Written request:
Can you revise the material below so that "OneDrive" becomes "Dropbox" wherever it occurs, with nothing else altered?

————————

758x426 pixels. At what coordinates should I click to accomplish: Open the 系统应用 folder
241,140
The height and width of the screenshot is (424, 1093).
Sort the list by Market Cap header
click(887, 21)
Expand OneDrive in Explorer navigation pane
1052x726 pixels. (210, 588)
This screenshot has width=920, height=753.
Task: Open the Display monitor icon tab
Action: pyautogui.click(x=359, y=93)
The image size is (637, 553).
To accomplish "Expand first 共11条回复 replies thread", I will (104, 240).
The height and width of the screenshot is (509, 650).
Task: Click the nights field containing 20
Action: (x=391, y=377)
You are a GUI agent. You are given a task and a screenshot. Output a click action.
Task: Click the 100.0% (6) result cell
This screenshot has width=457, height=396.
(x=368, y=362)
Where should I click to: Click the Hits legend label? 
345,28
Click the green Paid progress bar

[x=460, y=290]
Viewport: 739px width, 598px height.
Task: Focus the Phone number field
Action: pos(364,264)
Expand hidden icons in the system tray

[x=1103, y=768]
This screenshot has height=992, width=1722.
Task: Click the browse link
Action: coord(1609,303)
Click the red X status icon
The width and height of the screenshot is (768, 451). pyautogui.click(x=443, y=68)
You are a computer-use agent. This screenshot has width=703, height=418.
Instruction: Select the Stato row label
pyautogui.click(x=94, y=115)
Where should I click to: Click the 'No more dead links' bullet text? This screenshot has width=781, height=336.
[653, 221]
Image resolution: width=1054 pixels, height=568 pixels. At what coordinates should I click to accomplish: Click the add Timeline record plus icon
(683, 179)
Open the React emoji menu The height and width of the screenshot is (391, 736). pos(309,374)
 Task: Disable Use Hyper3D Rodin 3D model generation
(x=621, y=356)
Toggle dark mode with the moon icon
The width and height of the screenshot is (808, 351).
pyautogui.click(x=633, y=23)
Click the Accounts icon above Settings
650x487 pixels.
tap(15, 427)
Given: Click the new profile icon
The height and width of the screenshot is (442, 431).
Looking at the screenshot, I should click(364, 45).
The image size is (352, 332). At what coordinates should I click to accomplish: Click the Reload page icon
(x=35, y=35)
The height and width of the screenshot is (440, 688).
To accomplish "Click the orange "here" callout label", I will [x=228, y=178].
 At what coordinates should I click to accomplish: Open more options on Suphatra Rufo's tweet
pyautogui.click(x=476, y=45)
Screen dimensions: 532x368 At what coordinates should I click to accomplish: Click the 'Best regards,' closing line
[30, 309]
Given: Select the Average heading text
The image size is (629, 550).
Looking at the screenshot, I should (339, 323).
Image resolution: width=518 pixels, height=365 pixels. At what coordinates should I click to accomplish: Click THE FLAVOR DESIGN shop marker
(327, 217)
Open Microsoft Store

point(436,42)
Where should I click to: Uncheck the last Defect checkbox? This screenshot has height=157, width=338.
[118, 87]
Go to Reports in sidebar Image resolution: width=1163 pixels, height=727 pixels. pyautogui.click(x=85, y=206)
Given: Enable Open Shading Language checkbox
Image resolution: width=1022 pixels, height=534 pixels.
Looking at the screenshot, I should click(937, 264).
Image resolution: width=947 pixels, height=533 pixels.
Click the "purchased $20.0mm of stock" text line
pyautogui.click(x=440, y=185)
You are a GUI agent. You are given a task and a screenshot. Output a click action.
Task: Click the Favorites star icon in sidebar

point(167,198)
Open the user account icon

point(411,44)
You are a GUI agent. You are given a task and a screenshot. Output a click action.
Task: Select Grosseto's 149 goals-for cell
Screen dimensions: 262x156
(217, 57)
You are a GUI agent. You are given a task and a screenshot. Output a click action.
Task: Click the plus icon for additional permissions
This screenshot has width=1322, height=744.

————————

Result of the task:
758x426 pixels. At what coordinates should I click to accomplish: Open the 系统应用 folder
241,140
The height and width of the screenshot is (424, 1093).
Sort the list by Market Cap header
click(887, 21)
Expand Dropbox in Explorer navigation pane
1052x726 pixels. (210, 588)
This screenshot has width=920, height=753.
Task: Open the Display monitor icon tab
Action: pyautogui.click(x=359, y=93)
The image size is (637, 553).
To accomplish "Expand first 共11条回复 replies thread", I will (104, 240).
The height and width of the screenshot is (509, 650).
Task: Click the nights field containing 20
Action: (x=391, y=377)
You are a GUI agent. You are given a task and a screenshot. Output a click action.
Task: Click the 100.0% (6) result cell
This screenshot has width=457, height=396.
(x=368, y=362)
Where should I click to: Click the Hits legend label? 
345,28
Click the green Paid progress bar

[x=460, y=290]
Viewport: 739px width, 598px height.
Task: Focus the Phone number field
Action: pos(364,264)
Expand hidden icons in the system tray

[x=1103, y=768]
This screenshot has height=992, width=1722.
Task: Click the browse link
Action: coord(1609,303)
Click the red X status icon
The width and height of the screenshot is (768, 451). pyautogui.click(x=443, y=68)
You are a computer-use agent. This screenshot has width=703, height=418.
Instruction: Select the Stato row label
pyautogui.click(x=94, y=115)
Where should I click to: Click the 'No more dead links' bullet text? This screenshot has width=781, height=336.
[653, 221]
Image resolution: width=1054 pixels, height=568 pixels. At what coordinates should I click to accomplish: Click the add Timeline record plus icon
(683, 179)
Open the React emoji menu The height and width of the screenshot is (391, 736). pos(309,374)
 Task: Disable Use Hyper3D Rodin 3D model generation
(x=621, y=356)
Toggle dark mode with the moon icon
The width and height of the screenshot is (808, 351).
pyautogui.click(x=633, y=23)
Click the Accounts icon above Settings
650x487 pixels.
tap(15, 427)
Given: Click the new profile icon
The height and width of the screenshot is (442, 431).
Looking at the screenshot, I should click(364, 45).
The image size is (352, 332). At what coordinates should I click to accomplish: Click the Reload page icon
(x=35, y=35)
The height and width of the screenshot is (440, 688).
To accomplish "Click the orange "here" callout label", I will [x=228, y=178].
 At what coordinates should I click to accomplish: Open more options on Suphatra Rufo's tweet
pyautogui.click(x=476, y=45)
Screen dimensions: 532x368 At what coordinates should I click to accomplish: Click the 'Best regards,' closing line
[30, 309]
Given: Select the Average heading text
The image size is (629, 550).
Looking at the screenshot, I should (339, 323).
Image resolution: width=518 pixels, height=365 pixels. At what coordinates should I click to accomplish: Click THE FLAVOR DESIGN shop marker
(327, 217)
Open Microsoft Store

point(436,42)
Where should I click to: Uncheck the last Defect checkbox? This screenshot has height=157, width=338.
[118, 87]
Go to Reports in sidebar Image resolution: width=1163 pixels, height=727 pixels. pyautogui.click(x=85, y=206)
Given: Enable Open Shading Language checkbox
Image resolution: width=1022 pixels, height=534 pixels.
Looking at the screenshot, I should click(937, 264).
Image resolution: width=947 pixels, height=533 pixels.
Click the "purchased $20.0mm of stock" text line
pyautogui.click(x=440, y=185)
You are a GUI agent. You are given a task and a screenshot. Output a click action.
Task: Click the Favorites star icon in sidebar

point(167,198)
Open the user account icon

point(411,44)
You are a GUI agent. You are given a task and a screenshot. Output a click action.
Task: Select Grosseto's 149 goals-for cell
Screen dimensions: 262x156
(217, 57)
You are a GUI agent. You are given a task and a screenshot. Output a click action.
Task: Click the plus icon for additional permissions
This screenshot has width=1322, height=744.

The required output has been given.